SecuScan was designed for ease of use and understanding, as well as price competitiveness, making security affordable for all.

If you have web presence, then security is not optional. For affordable price you get peace of mind every day.

Interested in trying it out? Take a moment to fill out our online request form to have your systems assessed.

SecuScan Features

Reliability

The team of engineers that brings you SecuScan consists of some of the world's top level security professionals from the United States, Canada, Japan, Russia and around the world. They have provided thousands of external and internal security audits around the globe and are very familiar with the requirements of small corporations to large enterprise ones.
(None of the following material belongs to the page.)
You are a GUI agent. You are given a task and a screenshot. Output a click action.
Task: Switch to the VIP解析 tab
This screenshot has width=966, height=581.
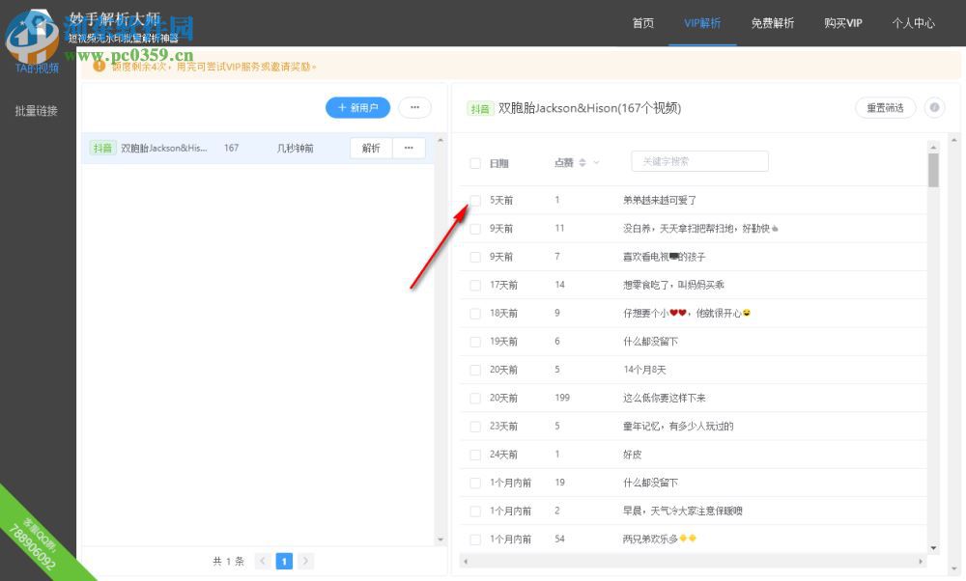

Since the SecuScan team researches exploits and vulnerabilities on a daily basis, you are assured of the most up to date protection possible.

World Wide Accepted Testing Standards

SecuScan testing systems are based on standards and criteria developed by the world's top security organizations such as the National Security Agency (NSA), the Computer Security Institute (CSI), the Federal Bureau of Investigation (FBI) and SANS Institute.

Professionally Developed

SecuScan was designed for ease of use and understanding, as well as price competitiveness. SecuScan is has been developed by certified Security Professionals that possess the CISSP, CISM, CISA, and CHS-III certifications.

SecuScan's testing systems are located in Canada, Japan and in China

SecuScan uses testing systems that are located in Canada, Japan and in China that are continuously monitored and updated by security professionals.

Updated vulnerability information

The vulnerability information, which SecuScan uses to conduct its scans, is collected from various sources all over the world. This information is collected then analyzed and updated to cover the most recent security threats.

Cost effective service

Security does not have to come with a high price tag. SecuScan provides a high quality service with a modest cost. By using SecuScan, you can protect your valuable information assets with a modest investment.

Flexibility

Easily separate the levels of vulnerabilities by Informational, Low, Medium, High, Urgent, and Critical to quickly address and prioritize the vulnerabilities.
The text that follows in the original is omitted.